● **Aim of the task**
Print each record below precisely, with every picture left out of the copy.
********************
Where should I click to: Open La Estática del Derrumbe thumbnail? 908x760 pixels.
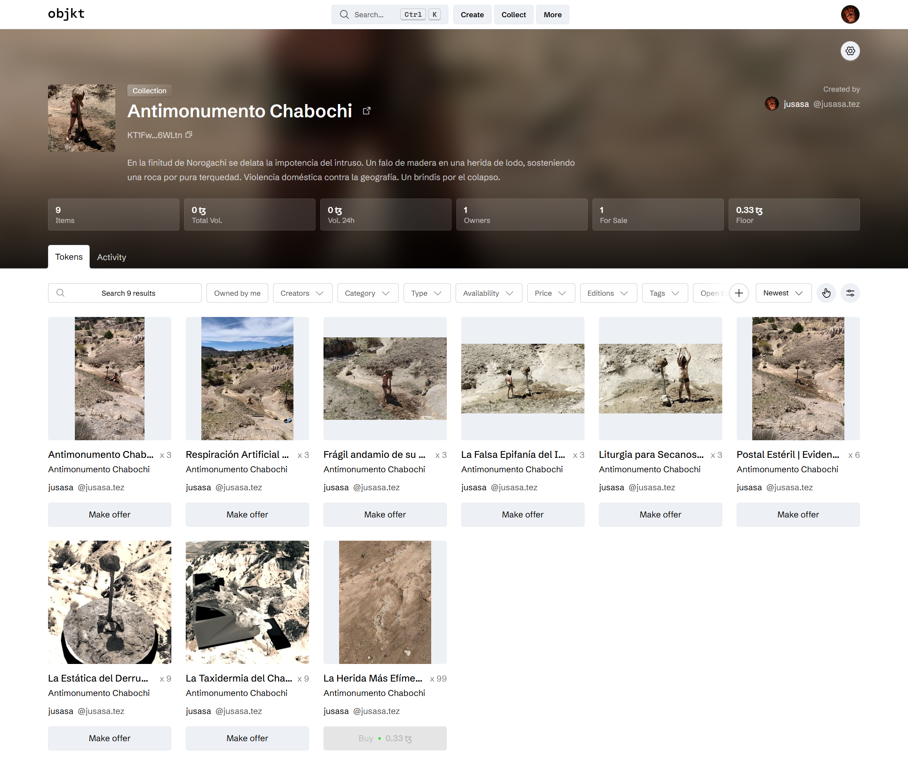click(109, 602)
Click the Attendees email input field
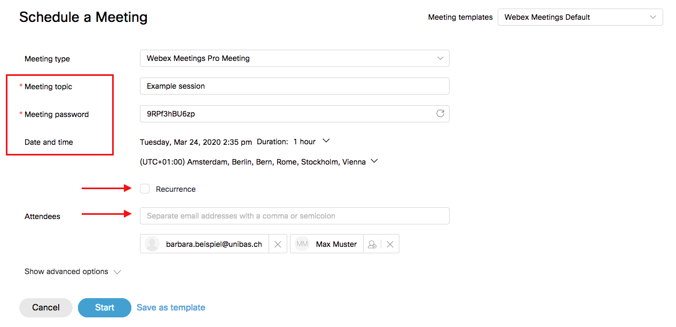Viewport: 676px width, 327px height. (294, 216)
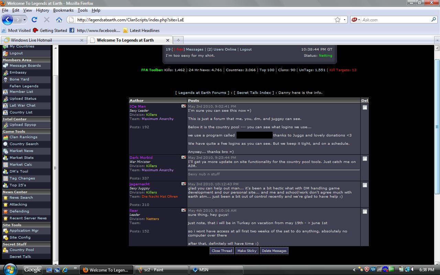Check delete box for ICe Man's post
Viewport: 440px width, 275px height.
[365, 108]
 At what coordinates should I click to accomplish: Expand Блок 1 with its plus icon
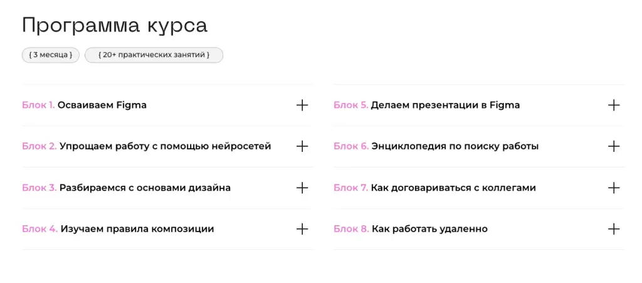[x=302, y=105]
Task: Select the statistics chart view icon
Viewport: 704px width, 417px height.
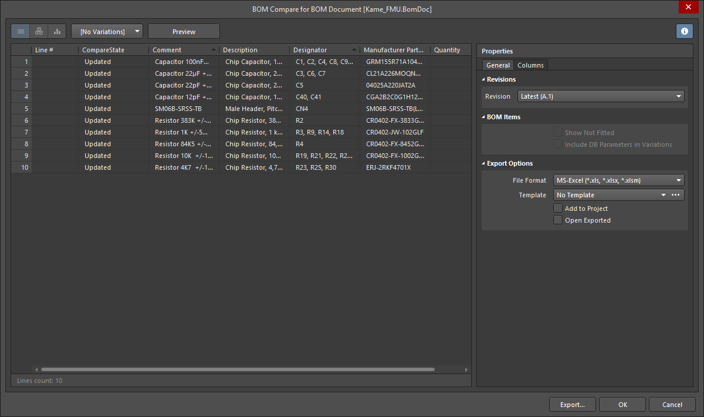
********************
● **Answer to this exercise**
Where should I click to: Open La Estática del Derrumbe thumbnail? 908x760 pixels.
click(109, 602)
Click the Attendees email input field
Viewport: 676px width, 327px height. (294, 216)
Check delete box for ICe Man's post
Viewport: 440px width, 275px height.
[365, 108]
 At what coordinates should I click to accomplish: Expand Блок 1 with its plus icon
[x=302, y=105]
Task: Select the statistics chart view icon
Viewport: 704px width, 417px height.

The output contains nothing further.